Sebagai pembanding, analis mengingatkan pada pengalaman dua emiten lain. “Bukti nyata BRMS melonjak +16 persen setelah masuk indeks GDX; AMMN kebanjiran inflow setelah rebalance indeks. Ini bukan kebetulan—it's structural demand,” kata Indo Premier.
Mereka menilai EMAS dan ARCI sudah berada di jalur yang tepat. “EMAS & ARCI nyaris lolos semua syarat. Average daily trading volume (ADTV) mendekati USD1 juta & kapitalisasi USD400 juta; review Maret 2026 bisa jadi katalis besar,” ujar Indo Premier.
EMAS, usai listing pada 23 September 2025, juga semakin mendekati ambang batas. “EMAS pasca-IPO juga sudah hampir capai benchmark, berpotensi masuk pada Agustus 2026,” demikian mengutip Indo Premier.
Sebagai gambaran, GDX merupakan VanEck Gold Miners ETF yang berinvestasi pada saham-saham tambang emas besar dunia. Reksa dana ini sejak lama mereplikasi NYSE Arca Gold Miners Index (GDMNTR), sebelum akhirnya beralih ke MarketVector Global Gold Miners Index (MVGDXTR) mulai September 2025.
Sementara itu, GDXJ atau VanEck Junior Gold Miners ETF fokus pada perusahaan tambang emas skala menengah dan kecil, yang cenderung lebih volatil namun berpotensi memberikan pertumbuhan lebih tinggi.

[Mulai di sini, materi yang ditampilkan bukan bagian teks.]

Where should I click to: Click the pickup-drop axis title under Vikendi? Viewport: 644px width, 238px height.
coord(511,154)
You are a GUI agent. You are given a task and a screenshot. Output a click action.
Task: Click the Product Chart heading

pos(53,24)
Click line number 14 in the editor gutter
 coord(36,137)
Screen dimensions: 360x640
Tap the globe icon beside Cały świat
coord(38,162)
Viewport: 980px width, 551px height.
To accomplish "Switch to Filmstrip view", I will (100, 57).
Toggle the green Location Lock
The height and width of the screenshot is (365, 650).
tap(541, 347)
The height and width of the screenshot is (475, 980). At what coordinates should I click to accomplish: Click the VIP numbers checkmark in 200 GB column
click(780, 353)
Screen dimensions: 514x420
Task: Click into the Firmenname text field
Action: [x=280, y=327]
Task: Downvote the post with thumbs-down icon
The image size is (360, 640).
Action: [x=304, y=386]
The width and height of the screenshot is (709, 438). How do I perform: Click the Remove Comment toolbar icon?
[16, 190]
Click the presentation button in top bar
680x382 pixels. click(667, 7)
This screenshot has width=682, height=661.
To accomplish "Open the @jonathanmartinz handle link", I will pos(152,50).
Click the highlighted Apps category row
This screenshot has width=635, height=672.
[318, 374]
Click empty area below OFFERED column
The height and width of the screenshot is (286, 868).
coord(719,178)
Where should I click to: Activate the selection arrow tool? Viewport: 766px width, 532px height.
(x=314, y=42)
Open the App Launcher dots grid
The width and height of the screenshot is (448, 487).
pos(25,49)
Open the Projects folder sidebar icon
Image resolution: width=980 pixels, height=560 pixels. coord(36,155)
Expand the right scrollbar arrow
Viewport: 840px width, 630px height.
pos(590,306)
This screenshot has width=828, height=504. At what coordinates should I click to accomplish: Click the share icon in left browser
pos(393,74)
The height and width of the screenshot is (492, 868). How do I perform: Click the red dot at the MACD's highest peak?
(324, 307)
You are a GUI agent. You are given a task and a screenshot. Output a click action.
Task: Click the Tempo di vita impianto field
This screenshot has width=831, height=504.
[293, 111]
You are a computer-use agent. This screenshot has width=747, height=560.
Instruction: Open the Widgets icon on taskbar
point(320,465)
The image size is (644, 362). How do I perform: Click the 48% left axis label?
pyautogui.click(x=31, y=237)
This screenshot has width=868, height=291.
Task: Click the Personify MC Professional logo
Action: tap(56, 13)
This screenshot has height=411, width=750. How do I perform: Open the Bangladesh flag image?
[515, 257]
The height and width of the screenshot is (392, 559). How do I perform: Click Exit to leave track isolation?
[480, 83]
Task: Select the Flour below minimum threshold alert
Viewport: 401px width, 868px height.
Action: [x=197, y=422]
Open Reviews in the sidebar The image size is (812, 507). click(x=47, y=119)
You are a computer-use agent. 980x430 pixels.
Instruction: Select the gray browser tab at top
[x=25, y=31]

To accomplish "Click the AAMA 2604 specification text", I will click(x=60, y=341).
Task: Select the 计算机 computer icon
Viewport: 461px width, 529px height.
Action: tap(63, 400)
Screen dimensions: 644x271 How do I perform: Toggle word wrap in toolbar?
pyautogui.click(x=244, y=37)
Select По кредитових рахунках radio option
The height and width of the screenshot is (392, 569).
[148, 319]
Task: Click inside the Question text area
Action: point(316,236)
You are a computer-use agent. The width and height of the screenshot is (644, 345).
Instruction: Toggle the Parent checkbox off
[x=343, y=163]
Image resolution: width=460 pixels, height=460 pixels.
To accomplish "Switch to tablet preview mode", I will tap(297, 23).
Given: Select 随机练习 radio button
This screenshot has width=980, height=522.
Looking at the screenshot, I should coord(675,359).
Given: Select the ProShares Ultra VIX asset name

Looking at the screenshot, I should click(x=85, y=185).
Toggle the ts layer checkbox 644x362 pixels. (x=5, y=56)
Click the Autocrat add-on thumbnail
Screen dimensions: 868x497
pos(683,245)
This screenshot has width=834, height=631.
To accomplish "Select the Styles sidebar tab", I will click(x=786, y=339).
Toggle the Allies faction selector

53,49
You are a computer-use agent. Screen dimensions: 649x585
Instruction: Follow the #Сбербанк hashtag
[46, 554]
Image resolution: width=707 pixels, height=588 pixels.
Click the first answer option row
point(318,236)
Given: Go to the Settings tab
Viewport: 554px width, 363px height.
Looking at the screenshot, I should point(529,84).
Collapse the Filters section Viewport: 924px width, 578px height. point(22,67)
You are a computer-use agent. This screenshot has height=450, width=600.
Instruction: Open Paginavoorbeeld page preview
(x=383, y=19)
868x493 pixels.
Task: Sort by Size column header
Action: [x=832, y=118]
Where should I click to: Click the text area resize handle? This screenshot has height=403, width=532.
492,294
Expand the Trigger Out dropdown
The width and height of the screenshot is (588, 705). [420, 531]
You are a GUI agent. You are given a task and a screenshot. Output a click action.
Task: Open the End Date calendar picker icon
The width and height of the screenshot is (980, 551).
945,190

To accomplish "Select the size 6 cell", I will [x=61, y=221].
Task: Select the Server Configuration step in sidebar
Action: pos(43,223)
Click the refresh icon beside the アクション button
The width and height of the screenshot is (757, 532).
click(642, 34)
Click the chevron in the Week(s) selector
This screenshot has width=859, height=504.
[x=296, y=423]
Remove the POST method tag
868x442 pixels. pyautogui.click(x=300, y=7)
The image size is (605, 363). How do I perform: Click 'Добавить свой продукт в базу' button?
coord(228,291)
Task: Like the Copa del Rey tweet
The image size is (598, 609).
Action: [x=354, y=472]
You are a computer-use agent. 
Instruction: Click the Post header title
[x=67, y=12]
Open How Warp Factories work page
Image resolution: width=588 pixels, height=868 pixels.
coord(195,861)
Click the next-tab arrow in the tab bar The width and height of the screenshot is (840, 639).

Indeks MVGDXTR sendiri menjadi acuan utama bagi GDX, dengan perhitungan total return termasuk dividen, sehingga mencerminkan secara lebih utuh kinerja perusahaan tambang emas global.
Baru-baru ini, BRMS resmi masuk dalam daftar konstituen GDX, sebuah tonggak penting yang meningkatkan eksposur BRMS di mata investor global.
Menurut Sucor Sekuritas, dalam riset pada 15 September 2025, masuknya BRMS ke GDX menjadi titik balik signifikan bagi likuiditas, visibilitas, dan akses perseroan ke investor asing. (Aldo Fernando)
Disclaimer: Keputusan pembelian/penjualan saham sepenuhnya ada di tangan investor.